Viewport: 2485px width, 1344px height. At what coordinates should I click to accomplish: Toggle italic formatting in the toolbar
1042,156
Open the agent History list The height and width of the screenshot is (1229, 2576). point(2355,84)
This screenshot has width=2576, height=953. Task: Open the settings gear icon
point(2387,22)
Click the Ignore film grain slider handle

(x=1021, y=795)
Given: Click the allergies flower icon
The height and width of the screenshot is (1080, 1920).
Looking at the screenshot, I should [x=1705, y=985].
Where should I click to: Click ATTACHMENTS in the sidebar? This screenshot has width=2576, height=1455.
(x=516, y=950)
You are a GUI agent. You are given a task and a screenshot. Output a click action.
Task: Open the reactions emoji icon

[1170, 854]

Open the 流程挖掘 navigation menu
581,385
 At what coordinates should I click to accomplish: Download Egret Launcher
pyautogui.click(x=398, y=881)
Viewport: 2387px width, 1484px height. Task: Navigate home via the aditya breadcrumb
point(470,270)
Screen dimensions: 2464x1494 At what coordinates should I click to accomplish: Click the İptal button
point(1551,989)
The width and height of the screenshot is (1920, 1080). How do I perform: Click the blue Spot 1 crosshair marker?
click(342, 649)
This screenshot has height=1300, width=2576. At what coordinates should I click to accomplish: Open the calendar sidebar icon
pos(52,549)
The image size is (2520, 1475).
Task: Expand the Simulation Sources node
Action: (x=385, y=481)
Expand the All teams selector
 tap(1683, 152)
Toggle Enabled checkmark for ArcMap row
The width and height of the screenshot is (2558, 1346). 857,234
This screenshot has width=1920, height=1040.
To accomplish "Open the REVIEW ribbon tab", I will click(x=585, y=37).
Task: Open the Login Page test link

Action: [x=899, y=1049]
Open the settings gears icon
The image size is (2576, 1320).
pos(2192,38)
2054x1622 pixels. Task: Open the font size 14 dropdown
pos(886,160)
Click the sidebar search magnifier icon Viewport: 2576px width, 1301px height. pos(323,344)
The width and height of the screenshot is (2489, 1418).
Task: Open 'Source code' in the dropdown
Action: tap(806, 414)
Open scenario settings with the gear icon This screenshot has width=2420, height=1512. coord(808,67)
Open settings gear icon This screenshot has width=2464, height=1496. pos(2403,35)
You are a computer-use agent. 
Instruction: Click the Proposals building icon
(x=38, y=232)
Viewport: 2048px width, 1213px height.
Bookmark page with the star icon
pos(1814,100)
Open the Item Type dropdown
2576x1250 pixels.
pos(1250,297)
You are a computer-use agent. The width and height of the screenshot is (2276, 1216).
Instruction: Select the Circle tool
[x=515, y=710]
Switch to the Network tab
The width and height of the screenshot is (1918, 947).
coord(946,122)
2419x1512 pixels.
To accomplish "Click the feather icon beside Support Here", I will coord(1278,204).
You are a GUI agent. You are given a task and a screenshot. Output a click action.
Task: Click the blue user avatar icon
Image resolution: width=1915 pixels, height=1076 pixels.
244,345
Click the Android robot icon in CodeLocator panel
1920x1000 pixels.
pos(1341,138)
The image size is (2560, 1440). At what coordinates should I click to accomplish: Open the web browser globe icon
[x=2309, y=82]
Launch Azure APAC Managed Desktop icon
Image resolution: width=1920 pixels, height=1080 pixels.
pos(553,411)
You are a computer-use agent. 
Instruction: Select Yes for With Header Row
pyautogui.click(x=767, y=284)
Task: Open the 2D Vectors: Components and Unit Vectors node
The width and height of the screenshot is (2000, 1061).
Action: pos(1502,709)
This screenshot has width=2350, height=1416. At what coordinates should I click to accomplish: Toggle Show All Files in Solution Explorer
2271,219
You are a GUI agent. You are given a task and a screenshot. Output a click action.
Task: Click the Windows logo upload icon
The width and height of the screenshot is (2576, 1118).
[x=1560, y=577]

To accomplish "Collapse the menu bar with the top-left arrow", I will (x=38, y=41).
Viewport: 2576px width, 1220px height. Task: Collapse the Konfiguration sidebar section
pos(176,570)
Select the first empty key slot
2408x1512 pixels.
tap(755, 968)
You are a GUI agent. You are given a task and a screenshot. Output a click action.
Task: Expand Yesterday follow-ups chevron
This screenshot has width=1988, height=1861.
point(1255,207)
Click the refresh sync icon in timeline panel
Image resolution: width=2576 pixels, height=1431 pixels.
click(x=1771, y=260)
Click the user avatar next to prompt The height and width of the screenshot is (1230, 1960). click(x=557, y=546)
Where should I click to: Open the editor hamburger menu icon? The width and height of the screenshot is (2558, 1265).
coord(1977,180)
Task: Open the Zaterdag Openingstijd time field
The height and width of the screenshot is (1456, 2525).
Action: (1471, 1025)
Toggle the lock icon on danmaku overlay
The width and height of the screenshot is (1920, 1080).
______
What the task requires - Set the records down again in full, exactly as they read.

Exercise solution -
Viewport: 2485px width, 1344px height. At what coordinates should I click to accomplish: Toggle italic formatting in the toolbar
1042,156
Open the agent History list The height and width of the screenshot is (1229, 2576). point(2355,84)
This screenshot has width=2576, height=953. Task: Open the settings gear icon
point(2387,22)
Click the Ignore film grain slider handle

(x=1021, y=795)
Given: Click the allergies flower icon
The height and width of the screenshot is (1080, 1920).
Looking at the screenshot, I should [x=1705, y=985].
Where should I click to: Click ATTACHMENTS in the sidebar? This screenshot has width=2576, height=1455.
(x=516, y=950)
You are a GUI agent. You are given a task and a screenshot. Output a click action.
Task: Open the reactions emoji icon

[1170, 854]

Open the 流程挖掘 navigation menu
581,385
 At what coordinates should I click to accomplish: Download Egret Launcher
pyautogui.click(x=398, y=881)
Viewport: 2387px width, 1484px height. Task: Navigate home via the aditya breadcrumb
point(470,270)
Screen dimensions: 2464x1494 At what coordinates should I click to accomplish: Click the İptal button
point(1551,989)
The width and height of the screenshot is (1920, 1080). How do I perform: Click the blue Spot 1 crosshair marker?
click(342, 649)
This screenshot has height=1300, width=2576. At what coordinates should I click to accomplish: Open the calendar sidebar icon
pos(52,549)
The image size is (2520, 1475).
Task: Expand the Simulation Sources node
Action: (x=385, y=481)
Expand the All teams selector
 tap(1683, 152)
Toggle Enabled checkmark for ArcMap row
The width and height of the screenshot is (2558, 1346). 857,234
This screenshot has width=1920, height=1040.
To accomplish "Open the REVIEW ribbon tab", I will click(x=585, y=37).
Task: Open the Login Page test link

Action: [x=899, y=1049]
Open the settings gears icon
The image size is (2576, 1320).
pos(2192,38)
2054x1622 pixels. Task: Open the font size 14 dropdown
pos(886,160)
Click the sidebar search magnifier icon Viewport: 2576px width, 1301px height. pos(323,344)
The width and height of the screenshot is (2489, 1418).
Task: Open 'Source code' in the dropdown
Action: tap(806, 414)
Open scenario settings with the gear icon This screenshot has width=2420, height=1512. coord(808,67)
Open settings gear icon This screenshot has width=2464, height=1496. pos(2403,35)
You are a computer-use agent. 
Instruction: Click the Proposals building icon
(x=38, y=232)
Viewport: 2048px width, 1213px height.
Bookmark page with the star icon
pos(1814,100)
Open the Item Type dropdown
2576x1250 pixels.
pos(1250,297)
You are a computer-use agent. The width and height of the screenshot is (2276, 1216).
Instruction: Select the Circle tool
[x=515, y=710]
Switch to the Network tab
The width and height of the screenshot is (1918, 947).
coord(946,122)
2419x1512 pixels.
To accomplish "Click the feather icon beside Support Here", I will coord(1278,204).
You are a GUI agent. You are given a task and a screenshot. Output a click action.
Task: Click the blue user avatar icon
Image resolution: width=1915 pixels, height=1076 pixels.
244,345
Click the Android robot icon in CodeLocator panel
1920x1000 pixels.
pos(1341,138)
The image size is (2560, 1440). At what coordinates should I click to accomplish: Open the web browser globe icon
[x=2309, y=82]
Launch Azure APAC Managed Desktop icon
Image resolution: width=1920 pixels, height=1080 pixels.
pos(553,411)
You are a computer-use agent. 
Instruction: Select Yes for With Header Row
pyautogui.click(x=767, y=284)
Task: Open the 2D Vectors: Components and Unit Vectors node
The width and height of the screenshot is (2000, 1061).
Action: pos(1502,709)
This screenshot has width=2350, height=1416. At what coordinates should I click to accomplish: Toggle Show All Files in Solution Explorer
2271,219
You are a GUI agent. You are given a task and a screenshot. Output a click action.
Task: Click the Windows logo upload icon
The width and height of the screenshot is (2576, 1118).
[x=1560, y=577]

To accomplish "Collapse the menu bar with the top-left arrow", I will (x=38, y=41).
Viewport: 2576px width, 1220px height. Task: Collapse the Konfiguration sidebar section
pos(176,570)
Select the first empty key slot
2408x1512 pixels.
tap(755, 968)
You are a GUI agent. You are given a task and a screenshot. Output a click action.
Task: Expand Yesterday follow-ups chevron
This screenshot has width=1988, height=1861.
point(1255,207)
Click the refresh sync icon in timeline panel
Image resolution: width=2576 pixels, height=1431 pixels.
click(x=1771, y=260)
Click the user avatar next to prompt The height and width of the screenshot is (1230, 1960). click(x=557, y=546)
Where should I click to: Open the editor hamburger menu icon? The width and height of the screenshot is (2558, 1265).
coord(1977,180)
Task: Open the Zaterdag Openingstijd time field
The height and width of the screenshot is (1456, 2525).
Action: (1471, 1025)
Toggle the lock icon on danmaku overlay
The width and height of the screenshot is (1920, 1080).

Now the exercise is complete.